Williams confronted Ramos saying that the initial code violation for coaching should have been retracted and again later in the game shouting “You stole a point from me. You’re a thief too.”
Ramos issued a third code violation resulting in an automatic game loss for Williams putting Osaka at 5-3. Williams protested saying that to declare a game was over because a player had said the calls were unfair, was uncalled for.
Williams later started the main reason for public outcry when she yelled in a state of tears, “There’s a lot of men out here that have said a lot of things, and because they are men, that doesn’t happen.”
When Osaka won the title, it was to the jeering boos of a Williams home crowd in Arthur Ashe Stadium and tears from both competitors. The way the game had called and been finished put a bad taste in everyone’s mouth, whether you believed that Williams had been righteous or wrong.
Like many sports controversies taking place, it was divisive. Williams can easily look like a bratty, entitled, prima donna of the sports world throwing a tantrum because she was called on for cheating.
That’s not the person I see.
Serena Williams, frustrated and in tears on one of the sports grandest stages was calling out one of the biggest sports hypocrisies. Looking like someone who is tired of having officials try to take her game away from her using made-up, or insincere rulings.
You can say that the way Williams dogged Ramos asking for an apology was unsportsmanlike.
Shouting at an official throughout the match demanding answers easily looks bad. So does kicking a ball at the umpires head (Andy Murray, 2016 Cincinnati Masters), telling the umpire to not “fucking talk to me” (Roger Federer, 2009, U.S. Open Men’s finals) and cussing out and spitting on the umpire (Andre Agassi, 1991, U.S. Open). The difference is that Williams paid with a shot at a Grand Slam title and $17,000 in fines. Agassi was fined $3,000, Federer was fined $1,500 while Murray received no penalty.

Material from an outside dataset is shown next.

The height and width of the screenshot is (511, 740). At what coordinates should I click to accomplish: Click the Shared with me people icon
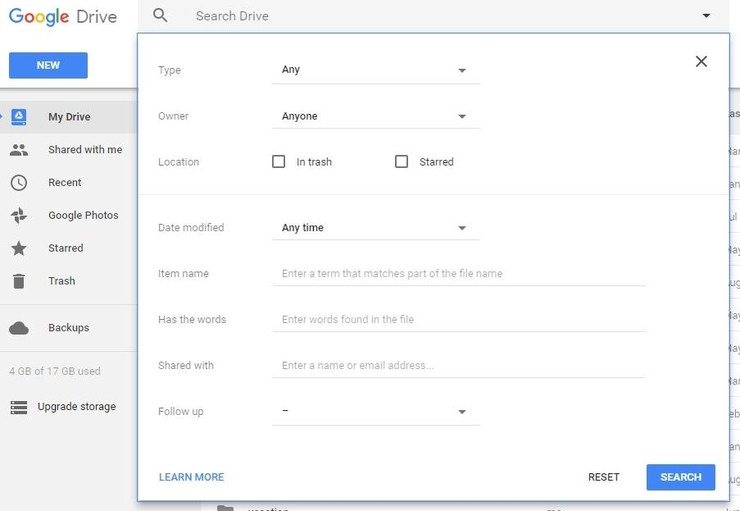tap(19, 150)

Our heroes are fallible people. It’s an idea that can be hard to wrap our heads around, but they do stray from what is right. Maybe Williams did cheat. Maybe she’s lying through her teeth.
Even if so, this doesn’t change that she’s been treated differently from her other competitors. It doesn’t change that one of the highest profile players, who happens to be a woman and happens to be a black woman, is being singled out by game officials.
We need to talk about Serena Williams because what’s happening shows the foundational cracks in the sport. Serena Williams is black, she’s a woman and she’s unafraid to speak her mind. And that is exactly what tennis doesn’t want.
Editor’s note: Headline has been changed since publication to match print edition.